Entries for locating words and elements:
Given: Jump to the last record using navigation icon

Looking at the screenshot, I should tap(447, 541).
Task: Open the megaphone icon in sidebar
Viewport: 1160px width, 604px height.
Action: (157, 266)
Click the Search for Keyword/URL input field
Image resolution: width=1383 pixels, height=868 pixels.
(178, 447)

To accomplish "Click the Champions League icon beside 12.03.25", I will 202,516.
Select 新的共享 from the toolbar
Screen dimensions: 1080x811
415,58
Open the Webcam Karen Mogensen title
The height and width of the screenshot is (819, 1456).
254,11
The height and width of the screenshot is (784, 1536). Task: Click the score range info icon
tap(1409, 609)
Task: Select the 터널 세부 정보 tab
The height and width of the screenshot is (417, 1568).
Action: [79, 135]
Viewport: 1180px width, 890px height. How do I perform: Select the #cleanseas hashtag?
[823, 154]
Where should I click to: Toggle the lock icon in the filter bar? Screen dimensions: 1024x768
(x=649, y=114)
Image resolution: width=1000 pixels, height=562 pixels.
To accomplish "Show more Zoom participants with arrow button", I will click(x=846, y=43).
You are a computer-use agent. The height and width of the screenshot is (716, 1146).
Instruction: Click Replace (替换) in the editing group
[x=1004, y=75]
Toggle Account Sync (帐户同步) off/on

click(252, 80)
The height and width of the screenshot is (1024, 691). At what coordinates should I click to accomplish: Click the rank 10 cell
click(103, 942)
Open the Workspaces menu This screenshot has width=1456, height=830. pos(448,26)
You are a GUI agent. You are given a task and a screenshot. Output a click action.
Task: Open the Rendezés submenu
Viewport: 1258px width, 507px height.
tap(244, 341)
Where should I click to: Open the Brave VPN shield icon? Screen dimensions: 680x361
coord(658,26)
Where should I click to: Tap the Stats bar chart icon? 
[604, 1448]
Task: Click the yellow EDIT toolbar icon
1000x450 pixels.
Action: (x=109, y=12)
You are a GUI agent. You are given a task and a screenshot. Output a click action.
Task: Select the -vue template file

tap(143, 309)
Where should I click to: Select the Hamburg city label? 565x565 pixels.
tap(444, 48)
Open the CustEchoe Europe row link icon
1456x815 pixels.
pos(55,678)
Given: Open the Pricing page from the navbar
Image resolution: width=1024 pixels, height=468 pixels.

Exercise description: Render every line of the listing above as a Markdown table with two columns, No. and Entry. Number the rows in order and omit blank lines.

Result for this task:
| No. | Entry |
|---|---|
| 1 | Given: Jump to the last record using navigation icon |
| 2 | Looking at the screenshot, I should tap(447, 541). |
| 3 | Task: Open the megaphone icon in sidebar |
| 4 | Viewport: 1160px width, 604px height. |
| 5 | Action: (157, 266) |
| 6 | Click the Search for Keyword/URL input field |
| 7 | Image resolution: width=1383 pixels, height=868 pixels. |
| 8 | (178, 447) |
| 9 | To accomplish "Click the Champions League icon beside 12.03.25", I will 202,516. |
| 10 | Select 新的共享 from the toolbar |
| 11 | Screen dimensions: 1080x811 |
| 12 | 415,58 |
| 13 | Open the Webcam Karen Mogensen title |
| 14 | The height and width of the screenshot is (819, 1456). |
| 15 | 254,11 |
| 16 | The height and width of the screenshot is (784, 1536). Task: Click the score range info icon |
| 17 | tap(1409, 609) |
| 18 | Task: Select the 터널 세부 정보 tab |
| 19 | The height and width of the screenshot is (417, 1568). |
| 20 | Action: [79, 135] |
| 21 | Viewport: 1180px width, 890px height. How do I perform: Select the #cleanseas hashtag? |
| 22 | [823, 154] |
| 23 | Where should I click to: Toggle the lock icon in the filter bar? Screen dimensions: 1024x768 |
| 24 | (x=649, y=114) |
| 25 | Image resolution: width=1000 pixels, height=562 pixels. |
| 26 | To accomplish "Show more Zoom participants with arrow button", I will click(x=846, y=43). |
| 27 | You are a computer-use agent. The height and width of the screenshot is (716, 1146). |
| 28 | Instruction: Click Replace (替换) in the editing group |
| 29 | [x=1004, y=75] |
| 30 | Toggle Account Sync (帐户同步) off/on |
| 31 | click(252, 80) |
| 32 | The height and width of the screenshot is (1024, 691). At what coordinates should I click to accomplish: Click the rank 10 cell |
| 33 | click(103, 942) |
| 34 | Open the Workspaces menu This screenshot has width=1456, height=830. pos(448,26) |
| 35 | You are a GUI agent. You are given a task and a screenshot. Output a click action. |
| 36 | Task: Open the Rendezés submenu |
| 37 | Viewport: 1258px width, 507px height. |
| 38 | tap(244, 341) |
| 39 | Where should I click to: Open the Brave VPN shield icon? Screen dimensions: 680x361 |
| 40 | coord(658,26) |
| 41 | Where should I click to: Tap the Stats bar chart icon?  |
| 42 | [604, 1448] |
| 43 | Task: Click the yellow EDIT toolbar icon |
| 44 | 1000x450 pixels. |
| 45 | Action: (x=109, y=12) |
| 46 | You are a GUI agent. You are given a task and a screenshot. Output a click action. |
| 47 | Task: Select the -vue template file |
| 48 | tap(143, 309) |
| 49 | Where should I click to: Select the Hamburg city label? 565x565 pixels. |
| 50 | tap(444, 48) |
| 51 | Open the CustEchoe Europe row link icon |
| 52 | 1456x815 pixels. |
| 53 | pos(55,678) |
| 54 | Given: Open the Pricing page from the navbar |
| 55 | Image resolution: width=1024 pixels, height=468 pixels. |